Her page Louis de Contes testified:

She was a good and modest woman, living as a Catholic, very pious, and, when she could, never failing to be present at the Mass. To hear blasphemies upon the Name of Our Lord vexed her. Many times when the Duke d'Alencon swore (Jeanne's hatred of swearing is noticed by many of her followers, and in her hearing they endeavored to abstain from it. La Hire, whose language was apparently the most violent, was permitted by her to employ the mild expletive 'Par mon martin,' 'By my baton,' an expression she herself is constantly reported to have used.) or blasphemed before her, I heard her reprove him. As a rule, no one in the army dared swear or blaspheme before her, for fear of being reprimanded.
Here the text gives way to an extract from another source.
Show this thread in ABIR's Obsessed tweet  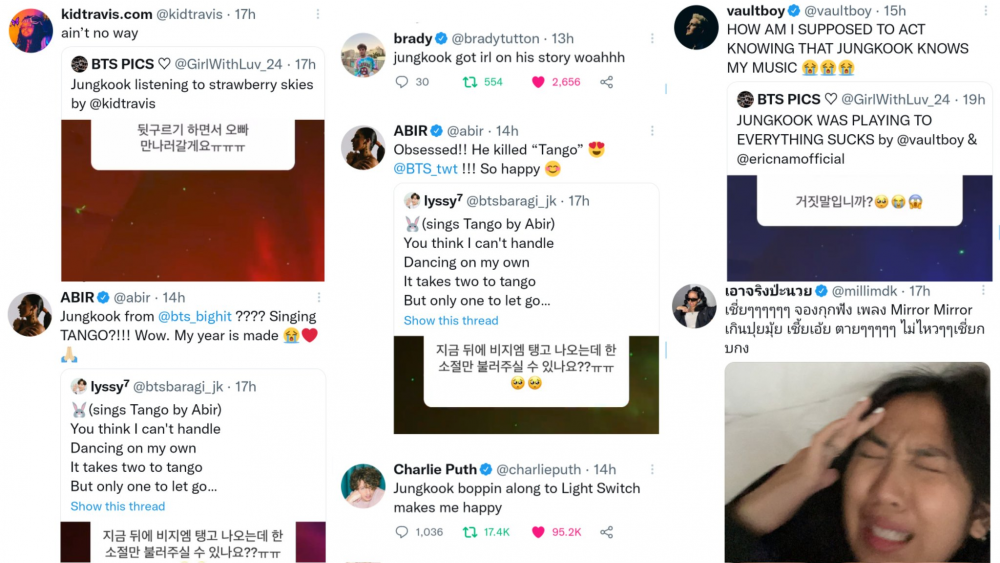click(451, 321)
She would have no women in her army. One day, near Chateau-Thierry, seeing the mistress of one of her followers riding on horseback, she pursued her with her sword, without striking her at all; but with gentleness and charity she told her she must no longer be found amongst the soldiers, otherwise she would suffer for it.

Joan's confessor Father Jean Pasquerel asserted the following:

I acted as her Chaplain, confessed her, and sang Mass for her. She was, indeed, very pious towards God and the Blessed Mary, confessing nearly every day and communicating frequently. When she was in a neighborhood where there was a Convent of Mendicant Friars, she told me to remind her of the day when the children of the poor received the Eucharist, so that she might receive it with them; and this she did often: when she confessed herself she wept.

Here is another outstanding article discussing the sanctity of the Maid.

Novena Prayer in honor of St. Joan



Avid said...

Thanks for this-- devotion to St. Joan is increased!

Anonymous said...


your pieces on Joan reminded me that I wrote a very short bio on her life a year ago sometime.

I hope you dont mind that I put a link to your own pieces on Joan..a most courageous soul.

Yours in Christ,


Terry Nelson said...

Thank you for posting all of this information on St. Joan, it is edifying.

elena maria vidal said...

Thanks to you all.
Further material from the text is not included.